Today’s exercise in reading between the lines

A recent notification by Aon had DataBreaches wondering exactly what went on with their incident response. Consider their description of what happened:

What Happened?
On February 25, 2022, Aon identified a cyber incident that, upon investigation, impacted a limited number of systems. Once the incident was discovered, Aon immediately retained leading cybersecurity firms to assist in responding and help conduct a thorough investigation of the incident.

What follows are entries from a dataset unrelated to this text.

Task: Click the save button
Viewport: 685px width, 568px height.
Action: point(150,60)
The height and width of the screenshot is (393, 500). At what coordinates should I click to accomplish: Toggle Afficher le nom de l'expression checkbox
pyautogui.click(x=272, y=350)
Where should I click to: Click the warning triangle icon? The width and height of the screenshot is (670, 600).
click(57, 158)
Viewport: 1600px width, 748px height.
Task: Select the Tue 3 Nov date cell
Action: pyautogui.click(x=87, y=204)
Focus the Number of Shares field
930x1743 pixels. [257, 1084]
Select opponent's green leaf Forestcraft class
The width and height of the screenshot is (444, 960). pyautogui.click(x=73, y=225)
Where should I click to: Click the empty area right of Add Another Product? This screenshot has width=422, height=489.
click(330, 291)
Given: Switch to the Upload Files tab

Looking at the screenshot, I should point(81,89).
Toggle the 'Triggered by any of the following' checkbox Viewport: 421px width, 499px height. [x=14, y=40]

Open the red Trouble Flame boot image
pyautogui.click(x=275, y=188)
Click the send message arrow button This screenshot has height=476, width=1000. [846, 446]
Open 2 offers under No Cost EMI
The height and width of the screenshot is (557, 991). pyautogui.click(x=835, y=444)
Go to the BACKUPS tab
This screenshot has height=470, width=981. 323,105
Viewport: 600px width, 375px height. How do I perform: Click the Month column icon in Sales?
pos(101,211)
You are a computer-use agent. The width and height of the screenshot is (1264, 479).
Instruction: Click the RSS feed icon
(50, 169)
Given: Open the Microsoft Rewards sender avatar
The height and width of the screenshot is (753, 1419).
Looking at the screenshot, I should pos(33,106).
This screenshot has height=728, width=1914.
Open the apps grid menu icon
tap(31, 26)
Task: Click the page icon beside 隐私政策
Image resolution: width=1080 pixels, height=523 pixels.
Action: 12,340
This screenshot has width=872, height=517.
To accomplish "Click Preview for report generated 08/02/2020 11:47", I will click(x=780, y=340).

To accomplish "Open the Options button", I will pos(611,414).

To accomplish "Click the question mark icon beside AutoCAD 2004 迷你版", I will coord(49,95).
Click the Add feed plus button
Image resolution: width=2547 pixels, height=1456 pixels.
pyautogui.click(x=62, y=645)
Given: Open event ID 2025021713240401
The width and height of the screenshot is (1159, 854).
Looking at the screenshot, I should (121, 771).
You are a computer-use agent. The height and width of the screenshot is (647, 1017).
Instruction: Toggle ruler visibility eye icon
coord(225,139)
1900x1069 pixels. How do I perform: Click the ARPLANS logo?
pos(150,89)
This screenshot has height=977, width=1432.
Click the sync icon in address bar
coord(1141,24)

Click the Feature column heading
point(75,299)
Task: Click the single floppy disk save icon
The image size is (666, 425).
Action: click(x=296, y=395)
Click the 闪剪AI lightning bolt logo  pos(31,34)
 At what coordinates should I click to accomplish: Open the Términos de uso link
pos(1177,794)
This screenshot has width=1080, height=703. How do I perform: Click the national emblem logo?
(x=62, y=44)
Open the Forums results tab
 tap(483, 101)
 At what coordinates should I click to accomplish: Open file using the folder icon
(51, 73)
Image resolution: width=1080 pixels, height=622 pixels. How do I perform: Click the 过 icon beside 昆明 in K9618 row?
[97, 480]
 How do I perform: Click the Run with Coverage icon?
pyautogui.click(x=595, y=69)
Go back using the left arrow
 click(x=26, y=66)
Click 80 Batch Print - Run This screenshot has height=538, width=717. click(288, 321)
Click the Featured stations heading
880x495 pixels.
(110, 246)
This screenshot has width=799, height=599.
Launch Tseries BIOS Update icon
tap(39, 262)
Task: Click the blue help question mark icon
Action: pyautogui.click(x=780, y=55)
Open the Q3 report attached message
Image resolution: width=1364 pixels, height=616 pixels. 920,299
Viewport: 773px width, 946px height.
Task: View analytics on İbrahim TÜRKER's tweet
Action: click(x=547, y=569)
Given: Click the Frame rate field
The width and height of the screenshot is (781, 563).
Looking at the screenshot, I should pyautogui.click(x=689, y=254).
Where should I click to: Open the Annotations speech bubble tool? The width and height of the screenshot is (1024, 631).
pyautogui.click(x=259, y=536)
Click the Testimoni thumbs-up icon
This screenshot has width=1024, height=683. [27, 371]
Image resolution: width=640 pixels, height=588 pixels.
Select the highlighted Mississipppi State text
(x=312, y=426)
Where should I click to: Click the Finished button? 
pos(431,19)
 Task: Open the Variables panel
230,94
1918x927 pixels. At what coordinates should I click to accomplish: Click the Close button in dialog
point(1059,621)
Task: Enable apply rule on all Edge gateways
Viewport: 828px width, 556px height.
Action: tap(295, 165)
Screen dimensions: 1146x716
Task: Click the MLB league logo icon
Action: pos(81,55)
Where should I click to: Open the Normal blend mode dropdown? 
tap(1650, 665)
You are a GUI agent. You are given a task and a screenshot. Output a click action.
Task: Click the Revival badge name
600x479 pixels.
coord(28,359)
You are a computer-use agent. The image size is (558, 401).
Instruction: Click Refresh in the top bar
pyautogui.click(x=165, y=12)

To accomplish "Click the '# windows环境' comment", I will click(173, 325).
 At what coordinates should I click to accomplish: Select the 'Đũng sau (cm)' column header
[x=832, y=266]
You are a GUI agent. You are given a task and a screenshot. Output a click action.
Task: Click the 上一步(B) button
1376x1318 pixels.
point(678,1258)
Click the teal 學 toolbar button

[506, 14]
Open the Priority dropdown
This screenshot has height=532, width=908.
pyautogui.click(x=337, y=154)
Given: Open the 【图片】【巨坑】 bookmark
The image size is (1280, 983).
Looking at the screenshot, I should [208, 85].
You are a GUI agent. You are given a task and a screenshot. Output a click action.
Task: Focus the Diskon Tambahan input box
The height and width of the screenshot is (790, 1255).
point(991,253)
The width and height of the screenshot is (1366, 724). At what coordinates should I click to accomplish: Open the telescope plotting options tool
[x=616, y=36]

The investigation revealed that an unauthorized third party accessed certain Aon systems at various times between December 29, 2020 – February 26, 2022. Findings from the investigation indicate the unauthorized third party temporarily obtained certain documents containing personal information from Aon systems during this period. Aon has taken steps to confirm that the unauthorized third party no longer has access to the data and Aon has no indication the unauthorized third party further copied, retained, or shared any of the data. We have no reason to suspect your information has or will be misused.

The third party “temporarily” obtained certain documents containing personal information?  So documents exfiltrated between December 2020 and February 2021 weren’t in the threat actors’ possession for more than one year? What do they mean by “temporarily?”

And what do they mean that they have “no indication that the unauthorized third party further copied, retained, or shared any of the data.”  Is absence of evidence evidence of absence?  Or did they pay the threat actor to delete data?  How can they say “We have no reason to suspect your information has or will be used?”  Do they have reason to suspect it won’t be?

These types of notifications that are not fully transparent seem deceptive, at best.

DataBreaches sent an inquiry to Aon Saturday about the basis for their claims of “no reason to suspect” but received no reply by the time of this publication.

You can read their full notification template at the California Attorney General’s website.

In this case, the types of data involved in the breach included names and one or more of the following: Social Security number, driver’s license number, and, in a small number of cases, benefit enrollment information.

The incident was first disclosed by Aon in February in an SEC -K filing noted by Reinsurance News.